Our values have changed, as well as our morals- or at least stated morals. That’s why when Tiger won, the response was adulation, but also many felt conflicted. The thoughts and feelings they were challenging the thoughts and feelings they had nearly a decade ago during his public fall. We now see Tiger’s personal life as his, and if his mother, his ex-wife (and any romantic partner), and his kids have chosen to forgive him or not, we leave that with them, thus separating his personal failures from his professional.  


We celebrate his athletic success, much like the Romans (or for a more updated view, Teddy Roosevelt’s Man in the Arena speech), because we believe the height of human achievement is overcoming obstacles with our bodies and minds. Tiger overcame his physical and mental injuries. For many it is hard to navigate the personal and professional because his personal failures are seen as direct catalysts in his professional failures. I contend it was the loss of his father, the only person he trusted, but also the person who made Tiger a difficult individual. Everything after his death was just the fallout. Still, with all we know about Tiger, it feels as if we cannot look past it- or worse, we see athletic achievement as a form of exoneration for his mistakes.
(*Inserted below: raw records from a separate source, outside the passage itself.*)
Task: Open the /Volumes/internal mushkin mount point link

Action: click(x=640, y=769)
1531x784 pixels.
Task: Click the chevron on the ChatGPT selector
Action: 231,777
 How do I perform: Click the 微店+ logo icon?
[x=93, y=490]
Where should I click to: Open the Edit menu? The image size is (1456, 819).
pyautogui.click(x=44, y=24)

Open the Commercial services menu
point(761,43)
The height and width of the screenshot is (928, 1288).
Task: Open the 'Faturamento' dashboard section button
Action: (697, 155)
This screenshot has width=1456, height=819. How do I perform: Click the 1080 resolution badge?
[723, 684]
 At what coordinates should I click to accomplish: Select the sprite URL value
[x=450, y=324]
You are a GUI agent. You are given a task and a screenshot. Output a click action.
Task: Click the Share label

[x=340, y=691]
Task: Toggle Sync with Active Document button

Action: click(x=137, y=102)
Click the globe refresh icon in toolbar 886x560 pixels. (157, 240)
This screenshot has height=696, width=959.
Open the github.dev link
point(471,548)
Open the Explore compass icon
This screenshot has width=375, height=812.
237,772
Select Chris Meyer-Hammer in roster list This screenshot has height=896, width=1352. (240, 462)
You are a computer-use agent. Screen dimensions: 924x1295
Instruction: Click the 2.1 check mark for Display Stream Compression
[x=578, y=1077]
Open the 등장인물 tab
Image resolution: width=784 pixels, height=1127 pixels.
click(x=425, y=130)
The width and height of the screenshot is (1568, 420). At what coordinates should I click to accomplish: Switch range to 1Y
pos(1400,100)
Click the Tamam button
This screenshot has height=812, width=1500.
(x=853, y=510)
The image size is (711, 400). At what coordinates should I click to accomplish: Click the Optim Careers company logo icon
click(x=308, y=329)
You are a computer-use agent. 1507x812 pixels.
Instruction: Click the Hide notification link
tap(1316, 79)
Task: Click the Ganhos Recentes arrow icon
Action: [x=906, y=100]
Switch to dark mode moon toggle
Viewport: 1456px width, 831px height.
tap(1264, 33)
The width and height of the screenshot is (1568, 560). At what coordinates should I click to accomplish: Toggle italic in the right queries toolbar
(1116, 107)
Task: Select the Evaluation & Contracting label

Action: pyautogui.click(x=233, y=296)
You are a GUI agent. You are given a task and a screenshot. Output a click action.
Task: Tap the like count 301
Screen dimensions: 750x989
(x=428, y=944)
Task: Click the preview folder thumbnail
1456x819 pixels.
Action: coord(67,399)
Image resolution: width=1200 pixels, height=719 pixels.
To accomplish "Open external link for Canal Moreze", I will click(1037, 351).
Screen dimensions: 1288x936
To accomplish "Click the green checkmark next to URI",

I think we can look to our current cultural values of social justice and mercy as a marker for how to accept the simultaneous good and bad of individuals and institutions. Their purveyors can be impatient, at times, considering the intricate systems that are desired to be changed. But they accept that good and bad are intertwined. That good and bad have always been linked and always will be. People have been being people since ever since people started creating more people.

In our haste to declare something good or bad or right or wrong, we have forgotten the great societies of our past and missed that they struggled with the very same things we do. We want progress and define it through justice, extracting our pound of flesh, and it seems as in Tiger’s case, that pound of flesh is bringing up his personal failures.

Maybe when we get that feeling to knock somebody off their pedestal, we can choose mercy? Mercy by definition is undeserved. It is the one value that can bring progress via healing. It is humble, rightfully knowing that none of us- or anyone ever in this world- have been perfect. Deep down we know any of us could make a huge blunder or already have.

Justice and Mercy work together hand in hand. In Tiger’s case, exacting justice is not ours to exact, so we are left choosing Mercy. Mercy is everyone’s to give. It promotes growth and health and progress. It celebrates others’ achievements and evaporates meaningless grudges.

You don’t have to like Tiger or care about golf. You can love Tiger and his fifth Masters victory. Both are okay. But however we decide to respond, and however our feelings react will reveal as much about us as those tabloids revealed about Tiger.